Confetti vs Thames Fog in Real Spaces
2 real rooms side by side. Seeing Confetti and Thames Fog in actual rooms makes the difference concrete; browse the spaces below to get a feel for how each color lives on a wall.
Bedroom
The context that matters most in a bedroom is how a color reads under a bedside lamp at night, not under noon daylight. Confetti reflects noticeably more light off the walls, making the space read more open than Thames Fog.
Dining Room
A dining room lit by a dimmed pendant or candles is one of the most forgiving environments for paint — warm light softens almost everything. Confetti returns significantly more light to the room — in a smaller or darker space, that difference in perceived brightness is hard to miss.
Color Details
Confetti vs Thames Fog Simulated Comparison
5 simulated room previews — drag the slider on each to see Confetti on one side and Thames Fog on the other.

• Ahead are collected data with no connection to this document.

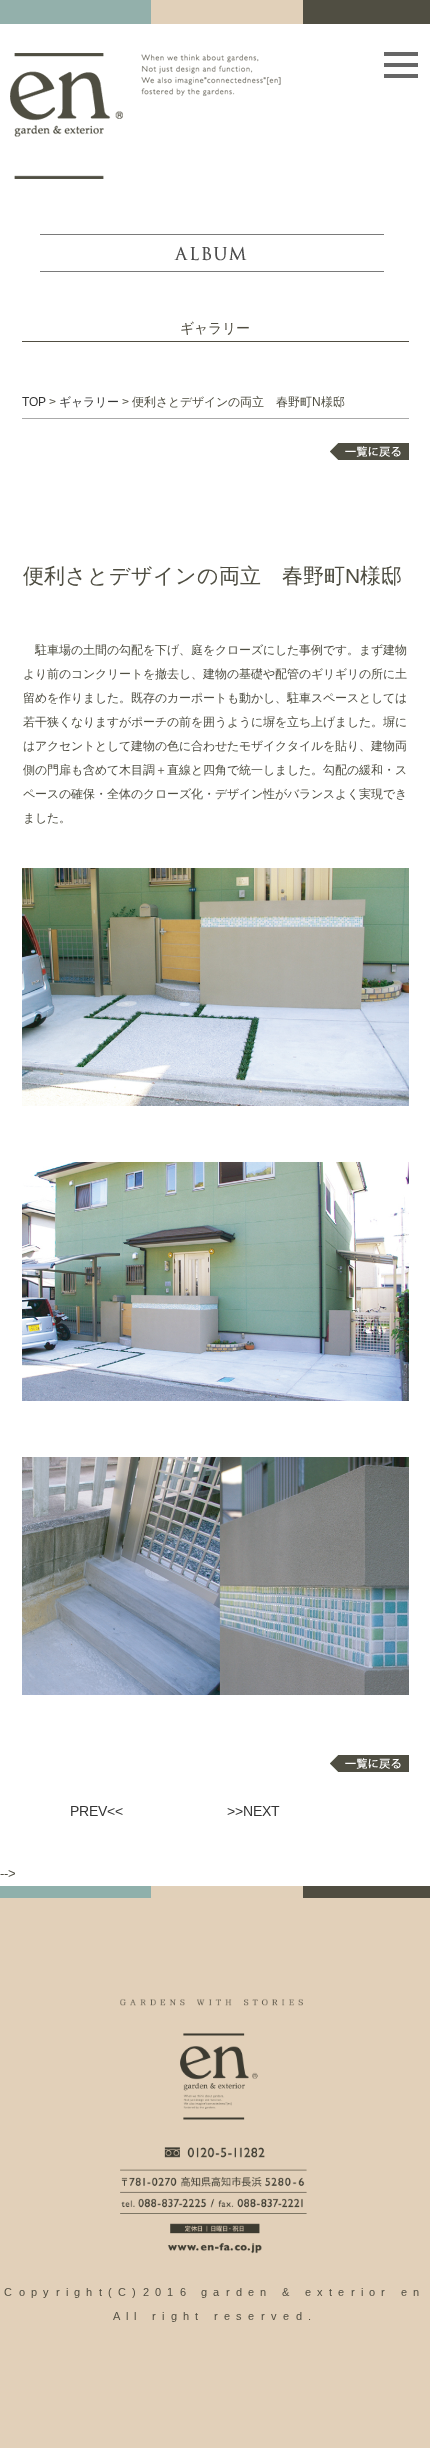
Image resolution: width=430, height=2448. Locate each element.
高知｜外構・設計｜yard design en (66, 116)
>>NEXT (253, 1811)
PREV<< (96, 1811)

Digital color is approximate. These simulations are generated from the manufacturer's hex values and overlaid on grayscale room photos — your screen's calibration, brightness, and viewing angle all affect how they render. Before committing to either color, test physical samples in your own space under the light you actually live with.
More Confetti comparisons
See how Confetti stacks up against other well-photographed colors across different brands and tones.